The second lake I visited on my brief visit to Romania makes it almost impossible to avoid mentioning two of Romania’s most infamous citizens. Lacul Snagov, about 40 km north of Bucharest, is surrounded by the weekend villas of Romania’s current and past elite, including the notorious Nicolei Ceauşescu. That connection, however, pales beside that of a monastery on an island in the lake, reputed to contain the grave of Vlad the Impaler, better known to the rest of the world as Dracula. This is mostly due to Bram Stoker’s novel although he never actually visited Romania. His interpretation of the Dracula legend was based partly on hearsay, but largely on his own vivid imagination, much to the despair of modern Romanians.
Whereas Lacul Cāldāruşani had turbid phytoplankton-rich water, Lacul Snagov was much clearer, with a varied assortment of submerged plant visible below the surface as we travelled across the lake in an inflatable boat. Large areas of the surface were covered with water lilies, a mixture of Nymphaea alba, the common white water lily, and, of more interest to me, the Indian lotus, Nelumbo nucifera. As the name suggests, it is native to Asia: I have seen this growing in Bangladesh, and eaten it in Korea and China, but here it was growing in abundance in a European lake. The term “invasive species” has been applied to Indian lotus but, like many visually attractive plants, the “invasion” was helped by human agents. Records of lotus in Snagov go back to 1955, and now it covers large areas of the lake surface. There is some evidence that the spread of Nelumbo nucifera has altered the composition of other plants in the lake, albeit without detracting seriously from the visual aesthetics (see image above).

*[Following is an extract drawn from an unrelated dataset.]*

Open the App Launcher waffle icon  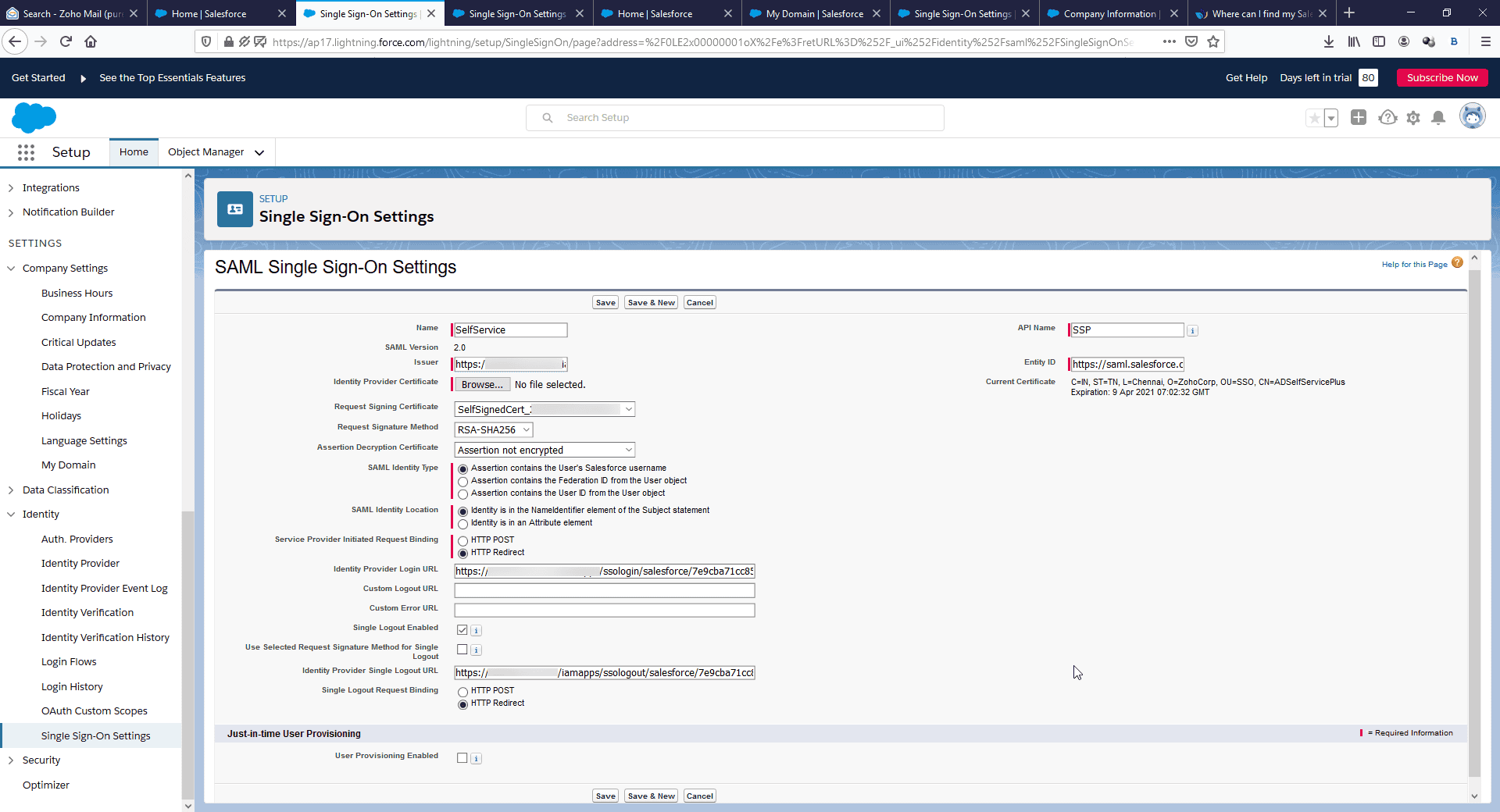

The topic of invasive plants and animals is controversial, and is one that can make usually mild-mannered ecologists sound like rabid xenophobes. I enjoyed Ken Thompson’s recent book “Where do Camels Belong?” which questioned the whole concept of a “native species” in an ever-changing landscape. If you cannot define a “native” species securely, argues Thompson, then nor should we rush to attach labels such as “invasive” or “alien” to non-native species. Judge each on its merits.
And Nelumbo nucifera does have several merits. There is the rather beautiful flower for example and, lurking in the bottom muds, a less attractive but very tasty rhizome. We rarely encounter it in western cuisine, or even in Chinese restaurants in the West, but you can buy it frozen from Chinese supermarkets. Were Europeans to follow the Asiatic lead, then a solution to this particular “invasive species” problem presents itself. This tangential line of thought started with a blog by my wife Heather on a native British species, Alliaria petiolata (garlic mustard) that happens to be regarded as an invasive weed in north America. Her internet searches led her to an entire cookbook devoted to ridding the world of this one weed (“From Pest to Pesto: Eat it to Beat it”) and I can vouch for the gastronomic qualities of British populations as a result.
In the same vein, here is my first attempt at cooking and eating lotus roots, admittedly based on frozen, rather than foraged, lotus and inspired by my recent trip to China: boil about half a kilogram of (thawed) lotus roots for a few minutes, until just tender, drain and dry. Roast a tablespoon of sesame seeds until they are brown. Heat some sesame oil until hot, then stir fry the lotus roots along with two tablespoons of finely-chopped spring onions and a finely-chopped clove of garlic for a couple of minutes. Add one or two tablespoons of light soy sauce (enough to coat the lotus roots) and finally stir in the sesame seeds. Stir it for another minute or so, then serve.
Repeat this until the invasive species has disappeared. It’s called “biological control”.
Anastasiu, P., Negrean, G., Başnou, C., Sîrbu, C. & Oprea, A. (2007). A preliminary study on the neophytes of wetlands in Romania. In: Rabitsch, W., F. Essl & F. Klingenstein (Eds.): Biological Invasions – from Ecology to Conservation. NEOBIOTA 7: 181-192.
Thompson, K. (2015). Where do Camels Belong? Profile Books, London.